Pulsed Microfluid Force-Based On-Chip Modular Fabrication for Liver Lobule-Like 3D Cellular Models

In vitro three-dimensional (3D) cellular models with native tissue-like architectures and functions have potential as alternatives to human tissues in regenerative medicine and drug discovery. However, it is difficult to replicate liver constructs that mimic in vivo microenvironments using current approaches in tissue engineering because of the vessel-embedded 3D structure and complex cell distribution of the liver. This paper reports a pulsed microflow-based on-chip 3D assembly method to construct 3D liver lobule-like models that replicate the spatial structure and functions of the liver lobule.

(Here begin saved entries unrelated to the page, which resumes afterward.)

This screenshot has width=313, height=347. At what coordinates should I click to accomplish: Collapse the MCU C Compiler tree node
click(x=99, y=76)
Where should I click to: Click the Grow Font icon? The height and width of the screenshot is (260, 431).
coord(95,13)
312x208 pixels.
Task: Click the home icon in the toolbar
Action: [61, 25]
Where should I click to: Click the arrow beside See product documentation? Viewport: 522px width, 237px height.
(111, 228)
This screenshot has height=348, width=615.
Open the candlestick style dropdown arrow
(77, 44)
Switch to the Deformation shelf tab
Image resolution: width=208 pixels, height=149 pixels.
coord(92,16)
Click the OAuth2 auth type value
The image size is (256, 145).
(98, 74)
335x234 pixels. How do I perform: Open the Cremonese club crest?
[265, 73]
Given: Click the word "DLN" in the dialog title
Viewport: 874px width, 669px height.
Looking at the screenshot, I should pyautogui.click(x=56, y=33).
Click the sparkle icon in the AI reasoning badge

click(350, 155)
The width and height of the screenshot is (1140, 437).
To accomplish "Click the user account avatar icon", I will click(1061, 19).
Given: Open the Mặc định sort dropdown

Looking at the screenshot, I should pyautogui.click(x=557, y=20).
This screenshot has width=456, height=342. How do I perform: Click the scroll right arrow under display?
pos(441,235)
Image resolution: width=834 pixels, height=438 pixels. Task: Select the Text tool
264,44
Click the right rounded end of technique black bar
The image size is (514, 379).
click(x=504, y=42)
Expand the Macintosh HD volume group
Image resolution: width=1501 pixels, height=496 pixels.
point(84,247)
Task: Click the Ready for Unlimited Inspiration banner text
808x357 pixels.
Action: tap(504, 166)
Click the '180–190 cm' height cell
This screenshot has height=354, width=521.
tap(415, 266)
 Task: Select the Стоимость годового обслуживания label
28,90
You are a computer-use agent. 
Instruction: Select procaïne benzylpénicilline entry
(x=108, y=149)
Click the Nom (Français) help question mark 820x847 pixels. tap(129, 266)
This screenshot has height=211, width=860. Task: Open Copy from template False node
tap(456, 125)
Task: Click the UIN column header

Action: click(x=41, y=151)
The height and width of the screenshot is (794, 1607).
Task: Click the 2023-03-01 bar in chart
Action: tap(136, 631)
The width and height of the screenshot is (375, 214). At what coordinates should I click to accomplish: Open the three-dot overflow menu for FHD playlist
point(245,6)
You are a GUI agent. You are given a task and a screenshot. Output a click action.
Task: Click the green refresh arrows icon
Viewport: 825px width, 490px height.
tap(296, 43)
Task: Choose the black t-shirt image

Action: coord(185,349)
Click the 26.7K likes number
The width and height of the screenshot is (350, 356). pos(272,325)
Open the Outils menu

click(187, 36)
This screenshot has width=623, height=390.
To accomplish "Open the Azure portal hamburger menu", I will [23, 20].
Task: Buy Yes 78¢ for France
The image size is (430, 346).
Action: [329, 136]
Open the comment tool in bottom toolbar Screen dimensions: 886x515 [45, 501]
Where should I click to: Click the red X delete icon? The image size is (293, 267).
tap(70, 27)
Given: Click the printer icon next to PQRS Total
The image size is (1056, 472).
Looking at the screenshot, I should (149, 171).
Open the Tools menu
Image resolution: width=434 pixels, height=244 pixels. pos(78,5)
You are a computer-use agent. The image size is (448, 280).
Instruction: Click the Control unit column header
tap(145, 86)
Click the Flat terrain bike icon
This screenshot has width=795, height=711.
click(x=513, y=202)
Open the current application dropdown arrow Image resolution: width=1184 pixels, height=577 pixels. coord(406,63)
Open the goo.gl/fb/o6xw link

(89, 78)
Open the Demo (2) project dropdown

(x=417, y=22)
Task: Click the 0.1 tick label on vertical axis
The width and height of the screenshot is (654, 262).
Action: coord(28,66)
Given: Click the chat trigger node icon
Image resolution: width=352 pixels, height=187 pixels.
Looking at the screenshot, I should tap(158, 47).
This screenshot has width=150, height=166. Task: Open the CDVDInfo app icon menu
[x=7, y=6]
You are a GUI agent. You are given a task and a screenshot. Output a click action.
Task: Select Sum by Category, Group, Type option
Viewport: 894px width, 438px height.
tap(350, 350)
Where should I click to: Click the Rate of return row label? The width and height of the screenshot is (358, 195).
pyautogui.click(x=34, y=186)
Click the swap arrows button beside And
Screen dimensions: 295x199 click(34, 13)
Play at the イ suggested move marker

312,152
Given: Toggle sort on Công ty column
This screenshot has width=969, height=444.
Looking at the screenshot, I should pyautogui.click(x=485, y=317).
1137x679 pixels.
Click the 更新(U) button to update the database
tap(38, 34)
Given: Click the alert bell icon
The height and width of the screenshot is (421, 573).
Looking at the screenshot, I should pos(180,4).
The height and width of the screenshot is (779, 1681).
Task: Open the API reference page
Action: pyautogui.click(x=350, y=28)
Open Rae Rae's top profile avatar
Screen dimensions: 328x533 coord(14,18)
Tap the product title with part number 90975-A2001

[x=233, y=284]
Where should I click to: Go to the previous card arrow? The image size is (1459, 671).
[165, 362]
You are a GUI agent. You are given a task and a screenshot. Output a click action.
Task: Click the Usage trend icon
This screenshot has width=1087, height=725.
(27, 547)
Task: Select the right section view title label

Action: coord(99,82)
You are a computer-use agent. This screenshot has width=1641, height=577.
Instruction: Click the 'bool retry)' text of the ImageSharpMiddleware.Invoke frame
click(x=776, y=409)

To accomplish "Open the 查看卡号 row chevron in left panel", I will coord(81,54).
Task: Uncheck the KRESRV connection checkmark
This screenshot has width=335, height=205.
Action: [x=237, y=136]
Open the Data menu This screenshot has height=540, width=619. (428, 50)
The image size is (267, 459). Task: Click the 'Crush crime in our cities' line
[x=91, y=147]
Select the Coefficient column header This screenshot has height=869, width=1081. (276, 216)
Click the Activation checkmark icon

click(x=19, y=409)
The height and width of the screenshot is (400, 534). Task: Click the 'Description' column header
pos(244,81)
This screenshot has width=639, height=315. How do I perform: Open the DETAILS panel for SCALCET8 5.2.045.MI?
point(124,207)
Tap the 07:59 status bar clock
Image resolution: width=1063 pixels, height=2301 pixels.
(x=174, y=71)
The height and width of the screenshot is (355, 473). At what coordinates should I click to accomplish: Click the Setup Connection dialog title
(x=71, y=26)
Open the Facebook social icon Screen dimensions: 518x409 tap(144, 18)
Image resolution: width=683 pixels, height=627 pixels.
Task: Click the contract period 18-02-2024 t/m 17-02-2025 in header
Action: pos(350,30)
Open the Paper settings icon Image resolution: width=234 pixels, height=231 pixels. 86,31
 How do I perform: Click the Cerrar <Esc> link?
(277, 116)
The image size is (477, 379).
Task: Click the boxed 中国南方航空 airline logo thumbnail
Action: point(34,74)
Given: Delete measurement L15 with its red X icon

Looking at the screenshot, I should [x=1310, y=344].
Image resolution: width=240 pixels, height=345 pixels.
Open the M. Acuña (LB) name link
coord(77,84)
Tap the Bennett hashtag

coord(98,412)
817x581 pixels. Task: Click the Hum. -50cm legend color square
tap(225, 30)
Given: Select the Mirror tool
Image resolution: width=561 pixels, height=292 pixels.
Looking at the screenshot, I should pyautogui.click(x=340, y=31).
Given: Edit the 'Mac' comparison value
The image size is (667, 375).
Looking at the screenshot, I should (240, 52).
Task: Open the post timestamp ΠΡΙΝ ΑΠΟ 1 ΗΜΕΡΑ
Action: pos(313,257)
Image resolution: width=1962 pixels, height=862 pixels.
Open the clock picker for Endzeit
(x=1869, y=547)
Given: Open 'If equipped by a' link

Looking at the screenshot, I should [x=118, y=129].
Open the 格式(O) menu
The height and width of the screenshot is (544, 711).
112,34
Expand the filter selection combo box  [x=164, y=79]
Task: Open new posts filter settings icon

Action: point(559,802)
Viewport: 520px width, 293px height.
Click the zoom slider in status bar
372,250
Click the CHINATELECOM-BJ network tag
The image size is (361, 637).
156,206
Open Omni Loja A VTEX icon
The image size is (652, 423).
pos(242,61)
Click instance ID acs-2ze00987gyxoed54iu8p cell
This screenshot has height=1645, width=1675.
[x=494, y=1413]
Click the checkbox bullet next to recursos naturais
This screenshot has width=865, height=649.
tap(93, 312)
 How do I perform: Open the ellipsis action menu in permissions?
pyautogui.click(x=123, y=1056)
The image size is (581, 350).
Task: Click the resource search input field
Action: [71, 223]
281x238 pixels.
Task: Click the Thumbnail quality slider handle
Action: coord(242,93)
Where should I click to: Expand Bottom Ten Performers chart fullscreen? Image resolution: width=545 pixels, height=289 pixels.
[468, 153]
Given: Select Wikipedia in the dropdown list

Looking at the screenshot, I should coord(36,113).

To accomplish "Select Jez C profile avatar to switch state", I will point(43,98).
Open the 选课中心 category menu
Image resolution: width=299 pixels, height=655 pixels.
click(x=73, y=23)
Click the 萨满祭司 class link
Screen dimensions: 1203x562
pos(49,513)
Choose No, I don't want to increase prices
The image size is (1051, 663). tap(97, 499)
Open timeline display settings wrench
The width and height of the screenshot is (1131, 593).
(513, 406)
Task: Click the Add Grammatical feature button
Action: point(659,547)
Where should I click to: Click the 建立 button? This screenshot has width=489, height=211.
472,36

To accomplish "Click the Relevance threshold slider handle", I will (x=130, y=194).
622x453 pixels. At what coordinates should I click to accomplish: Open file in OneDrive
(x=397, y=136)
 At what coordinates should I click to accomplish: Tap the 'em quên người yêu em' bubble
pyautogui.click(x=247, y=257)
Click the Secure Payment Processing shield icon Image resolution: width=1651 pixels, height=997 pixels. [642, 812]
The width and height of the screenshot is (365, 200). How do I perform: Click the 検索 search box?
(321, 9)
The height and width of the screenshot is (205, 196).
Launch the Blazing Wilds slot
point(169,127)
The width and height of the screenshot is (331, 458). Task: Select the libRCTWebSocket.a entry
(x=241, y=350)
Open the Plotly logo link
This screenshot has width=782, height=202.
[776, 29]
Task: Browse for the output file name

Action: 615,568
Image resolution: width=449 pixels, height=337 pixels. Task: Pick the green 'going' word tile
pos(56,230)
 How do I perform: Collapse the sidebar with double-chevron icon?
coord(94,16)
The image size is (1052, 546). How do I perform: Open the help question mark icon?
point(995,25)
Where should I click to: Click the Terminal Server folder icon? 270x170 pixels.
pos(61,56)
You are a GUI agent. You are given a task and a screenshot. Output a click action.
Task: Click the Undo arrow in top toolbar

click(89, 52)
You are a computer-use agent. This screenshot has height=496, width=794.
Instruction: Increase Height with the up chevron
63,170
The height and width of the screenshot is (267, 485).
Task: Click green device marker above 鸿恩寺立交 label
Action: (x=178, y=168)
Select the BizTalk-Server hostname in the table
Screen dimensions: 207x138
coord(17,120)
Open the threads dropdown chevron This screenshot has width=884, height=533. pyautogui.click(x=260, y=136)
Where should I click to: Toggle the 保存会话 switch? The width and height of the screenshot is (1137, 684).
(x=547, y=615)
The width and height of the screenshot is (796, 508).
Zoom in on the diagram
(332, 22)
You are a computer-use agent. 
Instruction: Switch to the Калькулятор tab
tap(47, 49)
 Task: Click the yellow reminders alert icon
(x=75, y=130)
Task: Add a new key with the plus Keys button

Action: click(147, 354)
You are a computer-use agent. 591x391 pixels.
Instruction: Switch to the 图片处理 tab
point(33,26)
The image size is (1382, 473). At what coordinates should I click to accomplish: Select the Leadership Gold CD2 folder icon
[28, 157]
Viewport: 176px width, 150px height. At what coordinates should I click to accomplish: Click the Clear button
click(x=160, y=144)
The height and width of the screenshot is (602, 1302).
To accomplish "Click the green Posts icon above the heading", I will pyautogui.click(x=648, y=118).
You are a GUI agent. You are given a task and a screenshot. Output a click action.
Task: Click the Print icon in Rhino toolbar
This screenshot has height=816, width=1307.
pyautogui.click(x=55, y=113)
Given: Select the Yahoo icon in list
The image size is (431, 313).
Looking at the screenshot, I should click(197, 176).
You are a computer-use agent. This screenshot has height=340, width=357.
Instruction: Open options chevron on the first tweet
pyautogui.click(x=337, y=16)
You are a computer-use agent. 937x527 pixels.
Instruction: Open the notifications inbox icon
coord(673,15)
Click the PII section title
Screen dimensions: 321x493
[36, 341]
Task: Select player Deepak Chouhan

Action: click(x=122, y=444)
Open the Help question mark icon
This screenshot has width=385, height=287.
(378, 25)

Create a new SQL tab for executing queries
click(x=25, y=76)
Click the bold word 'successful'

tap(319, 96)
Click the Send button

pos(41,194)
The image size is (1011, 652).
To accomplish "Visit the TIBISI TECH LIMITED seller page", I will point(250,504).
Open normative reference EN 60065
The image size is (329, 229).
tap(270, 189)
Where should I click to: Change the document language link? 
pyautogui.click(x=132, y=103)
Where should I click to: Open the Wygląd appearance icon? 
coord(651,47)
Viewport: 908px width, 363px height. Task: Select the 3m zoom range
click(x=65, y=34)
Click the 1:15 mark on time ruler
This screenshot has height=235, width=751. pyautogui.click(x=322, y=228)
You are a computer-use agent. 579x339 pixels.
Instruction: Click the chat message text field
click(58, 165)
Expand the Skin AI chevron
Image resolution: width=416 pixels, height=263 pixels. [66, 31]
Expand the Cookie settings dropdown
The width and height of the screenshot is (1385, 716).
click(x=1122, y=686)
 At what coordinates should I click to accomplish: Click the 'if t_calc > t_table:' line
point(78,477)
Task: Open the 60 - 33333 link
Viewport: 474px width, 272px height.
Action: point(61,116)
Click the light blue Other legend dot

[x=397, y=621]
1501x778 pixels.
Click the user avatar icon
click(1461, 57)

The heterogeneous cell-laden assembly units with hierarchical cell distribution are fabricated through multistep photopatterning of different cell-laden hydrogels. Through fluid force interaction by pulsed microflow, the hierarchical assembly units are driven to a stack, layer by layer, and thus spatially assemble into 3D cellular models in the closed liquid chamber of the assembly chip. The 3D models with liver lobule-like hexagonal morphology and radial cell distribution allow the dynamic perfusion culture to maintain high cell viability and functional expression during long-term culture in vitro. These results demonstrate that the fabricated 3D liver lobule-like models are promising for drug testing and the study of individual diagnoses and treatments.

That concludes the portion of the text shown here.